So if you were talking to somebody who didn’t have that, what would you tell them in terms of getting those advisors? How do you establish credibility? How do you get them to even respond to an email that says, “Hey, can you just tell me anything about how I should proceed?”

Feyi Ayodele: I think it’s important to be part of some community wherever that is and there are multiple opportunities to become part of a community here in Chicago.

When I was starting my company — that was when 1871 opened up. That’s when Matter opened up. That is when I had an opportunity to be part of the Rock Health accelerator program, but I think the way things work in the early stage investing market is truly through those community connections.

So, if I were starting this company again, I would make sure I did what I did at the University of Chicago and make sure I was plugged into these ecosystems and communities.

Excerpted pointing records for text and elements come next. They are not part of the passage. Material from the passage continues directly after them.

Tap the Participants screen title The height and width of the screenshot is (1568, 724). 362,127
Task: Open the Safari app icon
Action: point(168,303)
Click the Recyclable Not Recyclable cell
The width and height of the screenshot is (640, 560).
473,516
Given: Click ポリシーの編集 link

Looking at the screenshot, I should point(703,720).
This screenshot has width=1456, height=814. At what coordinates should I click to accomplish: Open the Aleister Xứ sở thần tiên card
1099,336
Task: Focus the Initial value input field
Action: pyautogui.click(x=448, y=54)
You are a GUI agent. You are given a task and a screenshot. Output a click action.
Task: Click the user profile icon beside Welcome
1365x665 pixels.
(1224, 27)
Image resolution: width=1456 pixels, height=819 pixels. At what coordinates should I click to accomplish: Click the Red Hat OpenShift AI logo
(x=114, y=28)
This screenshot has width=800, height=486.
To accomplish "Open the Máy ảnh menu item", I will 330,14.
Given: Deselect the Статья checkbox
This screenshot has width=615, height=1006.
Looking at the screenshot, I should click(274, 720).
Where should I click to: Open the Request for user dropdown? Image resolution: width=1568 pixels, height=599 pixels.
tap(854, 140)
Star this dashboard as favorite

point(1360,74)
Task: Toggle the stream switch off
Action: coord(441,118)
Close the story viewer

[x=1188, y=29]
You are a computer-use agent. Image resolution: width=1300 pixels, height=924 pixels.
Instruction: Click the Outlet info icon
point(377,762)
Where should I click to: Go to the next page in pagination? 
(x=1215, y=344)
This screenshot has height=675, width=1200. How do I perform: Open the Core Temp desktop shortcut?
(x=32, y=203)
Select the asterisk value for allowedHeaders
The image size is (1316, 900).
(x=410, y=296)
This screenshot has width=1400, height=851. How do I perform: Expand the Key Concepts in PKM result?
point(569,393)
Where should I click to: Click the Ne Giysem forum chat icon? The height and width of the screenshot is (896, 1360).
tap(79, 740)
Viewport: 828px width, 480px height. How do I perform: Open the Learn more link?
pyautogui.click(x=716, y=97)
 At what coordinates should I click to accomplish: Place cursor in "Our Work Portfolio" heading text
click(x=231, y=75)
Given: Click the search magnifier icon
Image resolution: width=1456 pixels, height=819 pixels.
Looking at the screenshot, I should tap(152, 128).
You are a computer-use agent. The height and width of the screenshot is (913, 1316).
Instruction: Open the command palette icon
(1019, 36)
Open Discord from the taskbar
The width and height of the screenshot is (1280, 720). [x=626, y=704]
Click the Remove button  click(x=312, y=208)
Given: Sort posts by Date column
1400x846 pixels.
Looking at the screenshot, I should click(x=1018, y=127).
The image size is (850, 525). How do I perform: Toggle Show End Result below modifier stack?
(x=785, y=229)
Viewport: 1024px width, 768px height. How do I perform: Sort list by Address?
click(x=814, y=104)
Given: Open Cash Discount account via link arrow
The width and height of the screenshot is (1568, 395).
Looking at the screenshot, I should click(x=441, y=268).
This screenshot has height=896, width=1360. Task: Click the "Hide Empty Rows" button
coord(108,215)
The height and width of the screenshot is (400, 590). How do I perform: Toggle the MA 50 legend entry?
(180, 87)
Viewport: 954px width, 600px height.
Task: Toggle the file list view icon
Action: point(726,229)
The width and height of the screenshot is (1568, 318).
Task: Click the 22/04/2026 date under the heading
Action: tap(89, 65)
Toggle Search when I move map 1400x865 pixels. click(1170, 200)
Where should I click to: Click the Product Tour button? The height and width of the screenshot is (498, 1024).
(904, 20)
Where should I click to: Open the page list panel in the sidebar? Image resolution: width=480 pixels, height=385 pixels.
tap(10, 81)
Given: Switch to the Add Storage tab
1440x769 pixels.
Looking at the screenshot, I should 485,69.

Shubha Chakravarthy: You already referenced the fact that you had a business model in mind. Can you walk us through how those played out in the real world, as you brought your product to market, what your learnings were and how you evolved your strategy, as you gained more traction with your core customer group?

Feyi Ayodele: Core to my commercial strategy was making sure I was delivering value to people and that I was quantifying that value. Particularly in healthcare where the entire healthcare ecosystem is almost trained to read research papers that really validate outcomes and those kinds of things.

I knew that in order for us to get the highest pricing or to get people willing to pay for CancerIQ, I needed to deliver value that was more than what they were going to pay.

So, our initial commercial strategy was around a forecast. As a financial analyst, I was really good at forecasting. It was about forecasting the value to my customers and then hoping and praying that we delivered that value.

As we evolve as a company, it is not just a desktop exercise and what value we might be able to deliver to a health system. These are real values that we have been able to track and quantify on a number of early adopter health systems.

So, how has our commercial strategy evolved? It went from being something that was more of an illustrative desktop exercise, to something that we’ve proven over and over and over again, and over 170 different hospitals across the country.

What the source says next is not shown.